You know the world’s a lot simpler than we make it sometimes. And the obvious is much more fun to see through children’s eyes. I find a moment of truth slides up through the carpool conversation many days. And I find myself listening for them because they make me giggle. They make me think. They make me happy.
As we were exiting the car at Staples the other day, my two boys and our friend, who happens to be Chinese… the kids were playing with a phone I had given my 5 year old. I had found it somewhere in a drawer with other cords and things. Kids love little trinket things, right? And he inadvertently made the phone write in Chinese instead of English. Our bright little Carpool Barbie could read it, of course, which I find amazing. But my 8 year old told my 5 year old that the reason she could read it was because she was Chinese. (of course, between you and I, it’s because she studies Chinese.)
Then a light bulb went on above my 8 year old’s head, and I watched with trepidation, one eye open, one butt cheek clenched, while he started blurting out what he’d thought of.

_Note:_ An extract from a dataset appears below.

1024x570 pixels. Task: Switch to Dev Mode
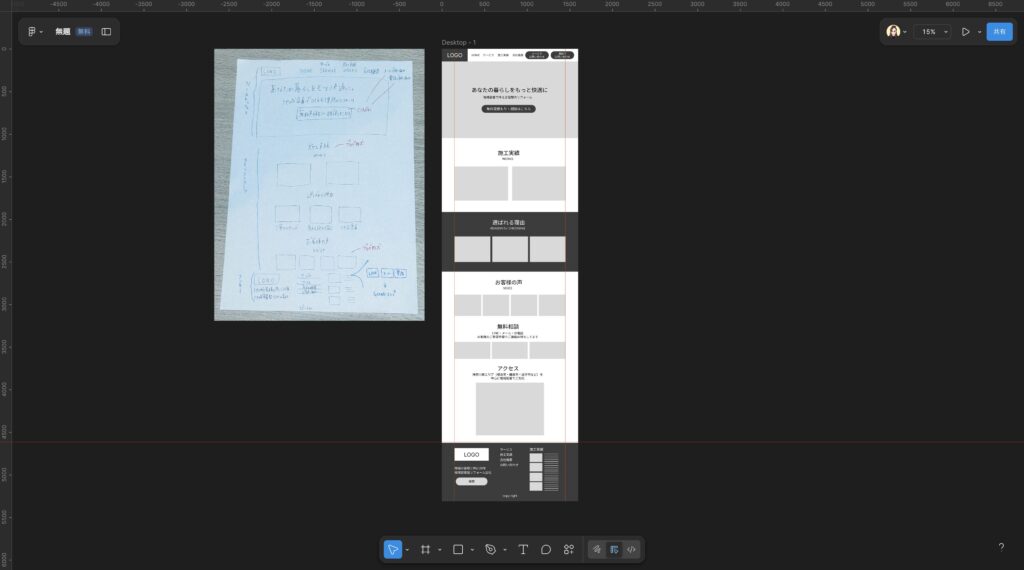tap(631, 549)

I was right to clench, but I could tell his motivation was kind. He said, “Guess what?! I know how to be Chinese too!” He grabbed the sides of his large, exceptionally round blue eyes and pulled down taut. Yep, he definitely looked Chinese. Now you and I both know we would never do this. But you have to remember through a child’s eyes, things have different motivations, like discovery. And without malice of forethought, these thoughts are interesting. I decided to watch it play out.
My little Chinese friend looked at my son and said very plainly, “No, that doesn’t make you Chinese.” She paused. I couldn’t tell if she was offended or not. But she is always very good at responding clearly to my boys when they misspeak. And wait for the punch line…

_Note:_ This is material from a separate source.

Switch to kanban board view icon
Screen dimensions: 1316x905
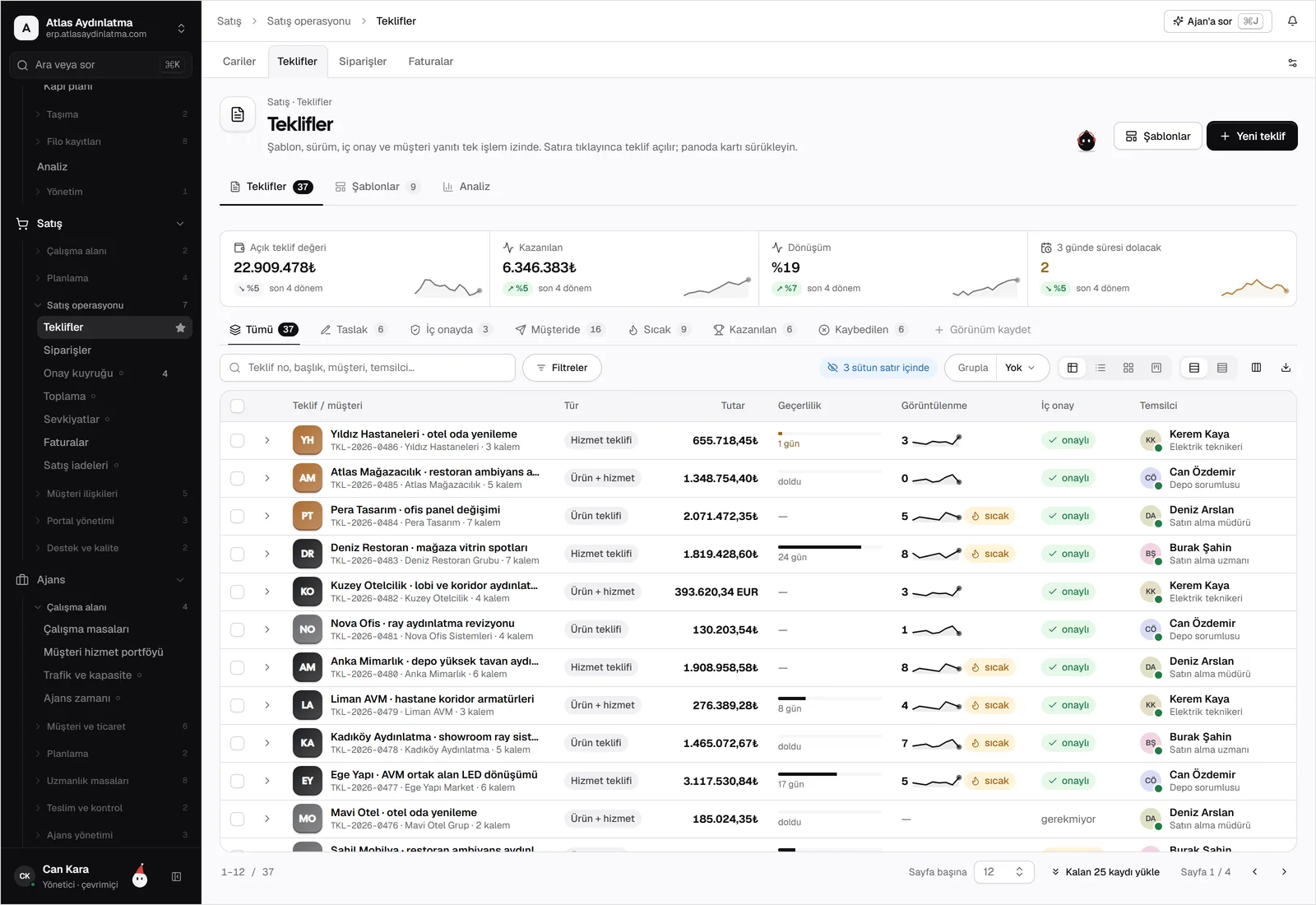1156,368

She spoke. “Chinese people never have blonde hair.” And I let out my breath. That was it. There was no more. The conversation was over. I was given a “Get out of lecture free” card, and the children had worked through the problem beautifully.
Pulling your eyes down does not make you Chinese… IF you have blonde hair. But being Chinese means you can read Chinese. Yep, the world is simple. And I am happy, happy to know that at an early age children can speak about race honestly and without malice. The answers to our differences are clear and precise. And everyone walked away, not knowing they haven’t been PC, and it doesn’t matter. They are friends, and observations haven’t changed the reality of that. Some days I wish I was a kid again. I’d be so good at it now!